In this tutorial you will learn:

  • What does awk do? How does it work?
  • awk basic concepts
  • Learn to use awk through command line examples

Learning about the awk command through various command line examples on Linux

Learning about the awk command through various command line examples on Linux

Software Requirements and Linux Command Line Conventions
Category Requirements, Conventions or Software Version Used
System Any Linux distro
Software awk
Other Privileged access to your Linux system as root or via the sudo command.
Conventions # – requires given linux commands to be executed with root privileges either directly as a root user or by use of sudo command
$ – requires given linux commands to be executed as a regular non-privileged user

What is it that awk does?



awk is a utility/language designed for data extraction. If the word “extraction” rings a bell, it should because awk was once Larry Wall’s inspiration when he created Perl. awk is often used with sed to perform useful and practical text manipulation chores, and it depends on the task if you should use awk or Perl, but also on personal preference. Just as sed, awk reads one line at a time, performs some action depending on the condition you give it and outputs the result.

One of the most simple and popular uses of awk is selecting a column from a text file or other command’s output. One thing I used to do with awk was, if I installed Debian on my second workstation, to get a list of the installed software from my primary box then feed it to aptitude. For that, I did something like this:

$ dpkg -l | awk ' {print $2} ' > installed

Most package managers today offer this facility, for example rpm’s -qa options, but the output is more than I want. I see that the second column of dpkg -l‘s output contains the name of the packages installed, so this is why I used $2 with awk: to get me only the 2nd column.

Basic concepts

As you have noticed, the action to be performed by awk is enclosed in braces, and the whole command is quoted. But the syntax is awk ' condition { action }'. In our example, we had no condition, but if we wanted to, say, check only for vim-related packages installed (yes, there is grep, but this is an example, plus why use two utilities when you can only use one?), we would have done this:

$ dpkg -l | awk ' /'vim'/ {print $2} '

This command would print all packages installed that have “vim” in their names. One thing about awk is that it’s fast. If you replace “vim” with “lib”, on my system that yields 1300 packages. There will be situations where the data you’ll have to work with will be much bigger, and that’s one part where awk shines.

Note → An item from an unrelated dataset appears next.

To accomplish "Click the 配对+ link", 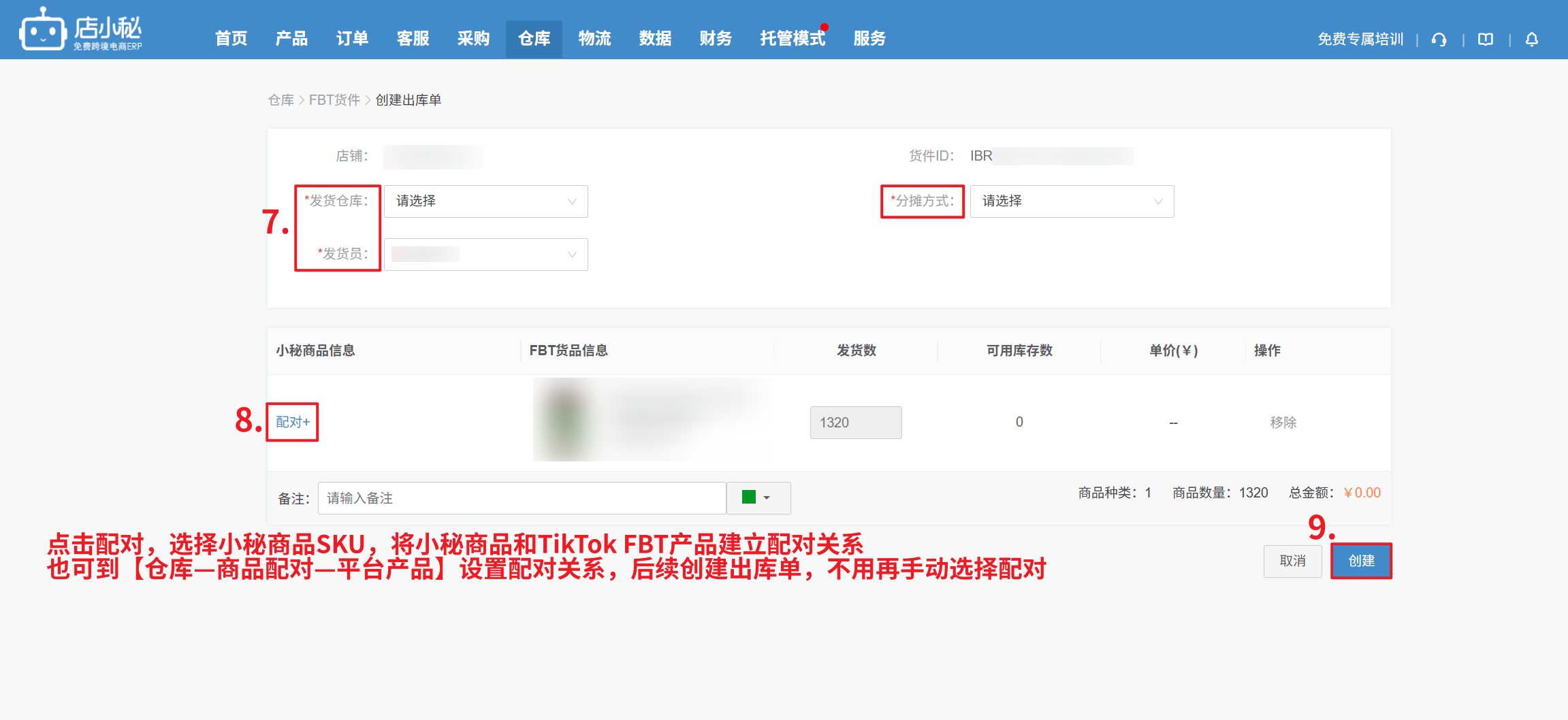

Anyway, let’s start with the examples, and we will explain some concepts as we go. But before that, it would be good to know that there are several awk dialects and implementations, and the examples presented here deal with GNU awk, as an implementation and dialect. And because of various quoting issues, we assume you’re using bash, ksh or sh, we don’t support (t)csh.

awk command examples

See some of the examples below to gain an understanding of awk and how you can apply it in situations on your own system. Feel free to follow along and use some of these commands in your terminal to see the output you get back.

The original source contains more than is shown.